With supplemental funding from NIOSH to the Healthier Workforce Center of the Midwest coupled with funds from the Institute for Public Health at Washington University, Associate Professor Ann Marie Dale, PhD, OTR/L, is examining this issue more closely. The new project includes workers in Missouri, Kansas and Southern Illinois and use personal health insurance claims data collected between 2015 and 2018.

Dale’s team is exploring the relationships between opioid use and potentially preventable musculoskeletal disorders that have been associated with the physically demanding work activities of union construction workers. They are also testing the effectiveness of an intervention to decrease opioid use. The intervention includes a policy to restrict the initial prescribed quantity to one week followed by the provider’s reassessment of the member’s health status before additional prescriptions. In addition, members with new opioid prescriptions will be sent educational materials describing the risks of abuse soon after filling an opioid prescription.

Opioid Treatment and Work-Related Injuries in Iowa

University of Iowa

This project is using Iowa’s workers’ compensation data and data from Iowa’s Prescription Monitoring Program to examine how physically demanding jobs (e.g., healthcare and social assistance, manufacturing, retail trade, and educational services) impact opioid treatment and opioid related deaths.

The Role of Work Factors Influencing Health Behaviors, Health Interventions, and Health and Employment Outcomes

Washington University in St.

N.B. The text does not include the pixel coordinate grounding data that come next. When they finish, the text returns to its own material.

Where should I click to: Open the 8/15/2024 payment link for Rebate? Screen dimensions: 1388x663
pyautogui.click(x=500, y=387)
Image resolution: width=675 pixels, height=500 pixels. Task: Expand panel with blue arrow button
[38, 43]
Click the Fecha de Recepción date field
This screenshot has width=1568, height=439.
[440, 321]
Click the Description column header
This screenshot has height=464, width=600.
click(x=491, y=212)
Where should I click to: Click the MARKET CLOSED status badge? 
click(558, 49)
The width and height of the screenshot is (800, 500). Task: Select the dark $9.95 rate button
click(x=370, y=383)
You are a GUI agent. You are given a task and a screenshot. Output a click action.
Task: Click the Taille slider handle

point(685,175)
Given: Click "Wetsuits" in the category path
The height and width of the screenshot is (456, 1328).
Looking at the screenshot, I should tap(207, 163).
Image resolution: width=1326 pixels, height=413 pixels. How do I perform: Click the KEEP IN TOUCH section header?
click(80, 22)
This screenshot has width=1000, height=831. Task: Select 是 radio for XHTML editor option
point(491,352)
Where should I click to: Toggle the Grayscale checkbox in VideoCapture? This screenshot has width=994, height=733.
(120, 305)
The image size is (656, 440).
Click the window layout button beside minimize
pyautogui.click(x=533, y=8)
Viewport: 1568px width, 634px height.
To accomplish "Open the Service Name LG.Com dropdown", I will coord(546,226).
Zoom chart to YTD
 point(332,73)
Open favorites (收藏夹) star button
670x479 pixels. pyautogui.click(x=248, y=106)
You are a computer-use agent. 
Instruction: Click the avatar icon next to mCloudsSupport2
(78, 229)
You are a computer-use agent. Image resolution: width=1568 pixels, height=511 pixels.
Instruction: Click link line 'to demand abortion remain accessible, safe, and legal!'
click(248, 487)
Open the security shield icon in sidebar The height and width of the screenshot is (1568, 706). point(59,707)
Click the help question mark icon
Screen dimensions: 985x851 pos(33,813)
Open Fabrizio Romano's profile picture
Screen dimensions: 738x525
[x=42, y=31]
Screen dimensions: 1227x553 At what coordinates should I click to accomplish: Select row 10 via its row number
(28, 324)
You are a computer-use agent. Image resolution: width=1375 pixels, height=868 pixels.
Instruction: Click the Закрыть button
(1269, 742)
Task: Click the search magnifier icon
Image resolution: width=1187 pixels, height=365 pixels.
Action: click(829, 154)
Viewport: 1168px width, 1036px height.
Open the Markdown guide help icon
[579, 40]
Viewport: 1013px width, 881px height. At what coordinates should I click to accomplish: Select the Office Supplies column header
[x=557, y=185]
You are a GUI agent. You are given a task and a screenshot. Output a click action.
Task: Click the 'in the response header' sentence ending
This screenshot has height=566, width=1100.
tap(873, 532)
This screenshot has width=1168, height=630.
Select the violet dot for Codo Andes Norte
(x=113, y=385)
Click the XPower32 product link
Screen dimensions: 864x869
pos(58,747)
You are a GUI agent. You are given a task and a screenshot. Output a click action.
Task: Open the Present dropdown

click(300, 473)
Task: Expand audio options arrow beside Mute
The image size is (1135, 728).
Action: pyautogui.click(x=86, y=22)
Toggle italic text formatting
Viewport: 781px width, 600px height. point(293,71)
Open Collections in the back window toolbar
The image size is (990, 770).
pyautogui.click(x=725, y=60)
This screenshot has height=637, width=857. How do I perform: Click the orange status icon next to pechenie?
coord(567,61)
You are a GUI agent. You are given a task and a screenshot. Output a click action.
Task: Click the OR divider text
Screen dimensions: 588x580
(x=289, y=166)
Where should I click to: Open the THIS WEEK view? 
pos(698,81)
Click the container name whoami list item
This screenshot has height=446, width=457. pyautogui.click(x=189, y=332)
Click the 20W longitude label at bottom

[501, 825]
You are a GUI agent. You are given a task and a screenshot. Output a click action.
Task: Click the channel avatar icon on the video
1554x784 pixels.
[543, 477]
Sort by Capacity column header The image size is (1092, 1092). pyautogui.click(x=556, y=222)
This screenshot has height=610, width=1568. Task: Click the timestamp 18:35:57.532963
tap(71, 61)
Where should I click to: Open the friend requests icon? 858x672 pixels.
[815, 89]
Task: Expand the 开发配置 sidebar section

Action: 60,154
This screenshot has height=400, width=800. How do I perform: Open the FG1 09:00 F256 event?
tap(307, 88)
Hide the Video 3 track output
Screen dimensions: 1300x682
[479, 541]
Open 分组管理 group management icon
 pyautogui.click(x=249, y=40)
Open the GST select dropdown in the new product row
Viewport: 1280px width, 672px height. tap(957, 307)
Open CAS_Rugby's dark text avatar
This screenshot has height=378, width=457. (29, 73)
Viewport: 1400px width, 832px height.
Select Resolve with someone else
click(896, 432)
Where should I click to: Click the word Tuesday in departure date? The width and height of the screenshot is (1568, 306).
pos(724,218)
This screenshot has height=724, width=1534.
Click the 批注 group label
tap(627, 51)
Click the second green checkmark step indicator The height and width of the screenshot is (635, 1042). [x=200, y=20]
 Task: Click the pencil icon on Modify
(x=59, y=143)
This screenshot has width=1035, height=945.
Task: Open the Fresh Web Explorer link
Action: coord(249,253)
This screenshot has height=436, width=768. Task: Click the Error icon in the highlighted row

Louis, School of Medicine

This small project is focused on the effects of work organization, workplace physical and psychosocial factors, and organizational health culture as predictors of changes in body weight and health behaviors including healthy eating and physical activity. Data from a large, multi-level group-randomized trial of
a workplace weight loss intervention in low-income health care workers (NIDDK R01 DK103760) will be used to examine the effects of work-related factors outside the scope of the original proposal. Initial analyses have described the associations of organizational health climate, supervisory support, and job satisfaction on the implementation success of a worker-driven participatory intervention, finding that results at one year showed statistically significant improvements in reported organizational health climate, supervisor support, and job satisfaction in workgroups with better-functioning participatory teams. Study findings will offer improved approaches to scalable workplace-based health behavior change that take into account organizational polices, programs, and practices as well as individual factors.

Evaluation & Planning Core-Funded Projects

Employee Well-Being Surveys

In response to the COVID-19 pandemic, there was considerable interest in learning about the impact of changes to work organization and well-being among clinical and non-clinical essential workers, remote workers, and supervisors. Faculty from Tippie collaborated on longitudinal surveys conducted at Washington University and the University of Iowa, who both have large regional hospitals as well as large and diverse employee populations outside of healthcare. Survey findings have been shared with leaders at both institutions and disseminated through local and regional webinars focusing on managing remote workers. Findings from the initial Washington University survey (first of 4 waves) included the negative impact of the pandemic on the well-being of clinical and non-clinical workers.